## YOUR TASKS
1 - Answer these about the passage on John M. Mason, one per line:
(a) In what year was the Scottish Fiddle Orchestra created?
(b) Which instrument did Mason's mother play?
(c) From which university did Mason graduate?
2 - Which schools and universities does the passage on John M. Mason say he attended? List all of them.
3 - Carry on writing the passage on John M. Mason, starting after its last sentence.

## EXCERPT

--------------------------------------------------

John M. Mason, MBE (21 January 1940 – 22 January 2011) was a Scottish solicitor, musician, composer and conductor. He was the co-founder, musical director, and conductor of the Scottish Fiddle Orchestra from its creation in 1980 until his death in 2011.

Early life and education 
John M. Mason, MBE was born in Kirkwall, Scotland in 1940 to William and Tomima (Toza) Mason. He attended Kirkwall Grammar School, before moving to Wigtown with his family after the war. He then attended Douglas Ewert High School in Newton Stewart, and graduated from the University of Edinburgh with a law degree.

Both of Mason's parents were musicians, his father played the fiddle and his mother the piano, and he took up both instruments in childhood. Upon his father's insistence, he left his fiddle at home while attending University so he could focus entirely on his studies, but he picked it up again during the summer holidays. He joined the Mona Stewart Dance Band, and with them played at weddings and bookings all over southwest Scotland.

--------------------------------------------------

## SUPPLIED DATA
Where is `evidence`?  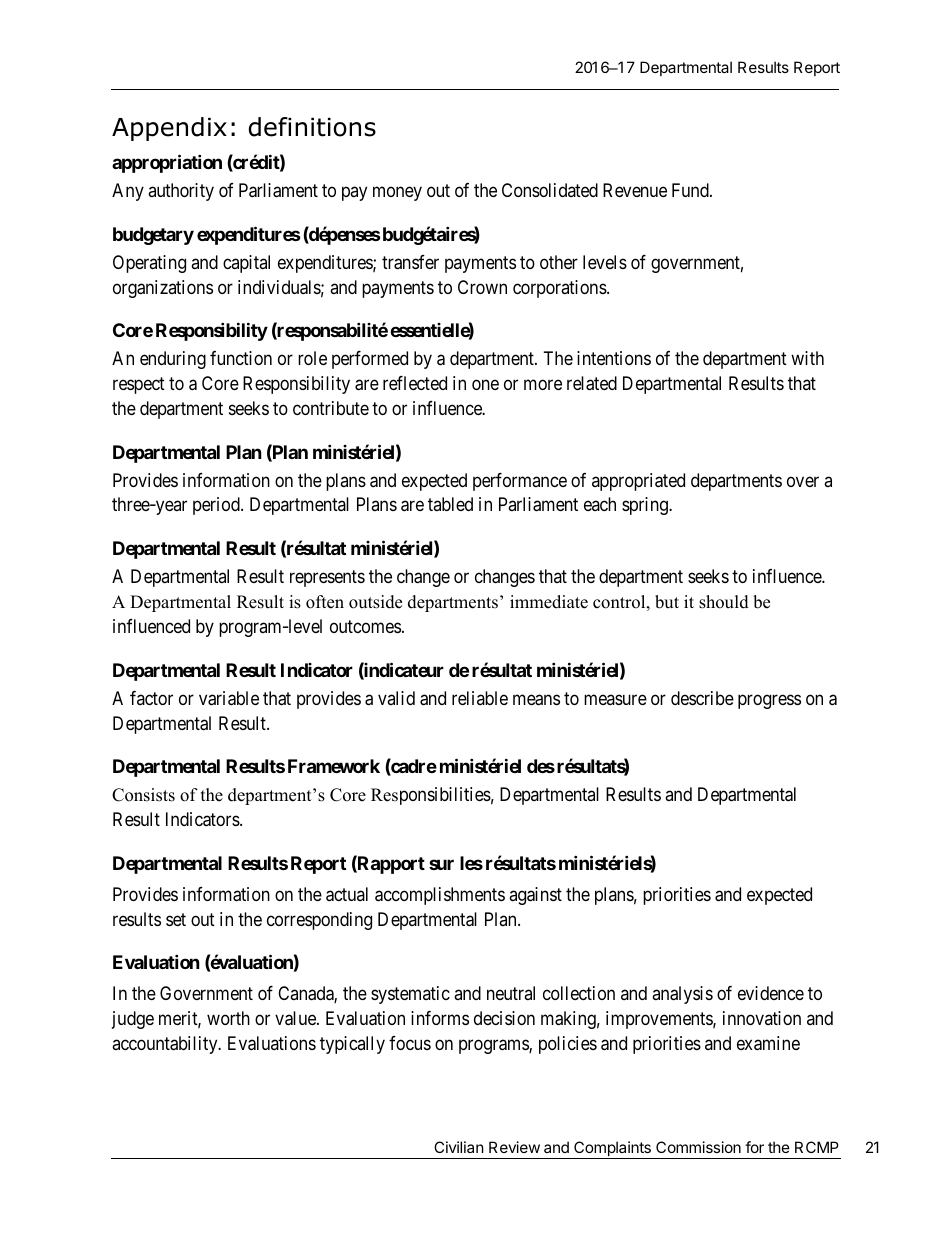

--------------------------------------------------

## TASK-BY-TASK OUTPUTS
1 -
(a) 1980
(b) The piano
(c) The University of Edinburgh

2 -
Kirkwall Grammar School
Douglas Ewert High School
The University of Edinburgh

3 -
Career 
After his marriage in 1967, Mason moved to Troon, Scotland, where he took a position as a solicitor with Waddell & MacIntosh Solicitors. He was soon invited to join the Kilmarnock Caledonian Strathspey and Reel Society, and in 1972, he helped in the formation of the Ayr and Prestwick Strathspey and Reel Society, for which he served as conductor. Following this success, he co-founded the Scottish Fiddle Orchestra with fellow musician Gerry Crean in 1980 . He served as the musical director and principal conductor of the orchestra from its creation until his death in 2011. Under John's leadership, the orchestra played concerts all over the United Kingdom, as well as a handful of international tours, in order to raise money for various charities. Along with John's arrangements of traditional Scottish fiddle music, the orchestra continues to play many of John's original compositions, which numbered over 600.

In 1987, Mason received an MBE from Her Majesty the Queen for services to music.

Compositions 
Over his lifetime, Mason wrote more than 600 original compositions. Below are some of his compositions from recordings.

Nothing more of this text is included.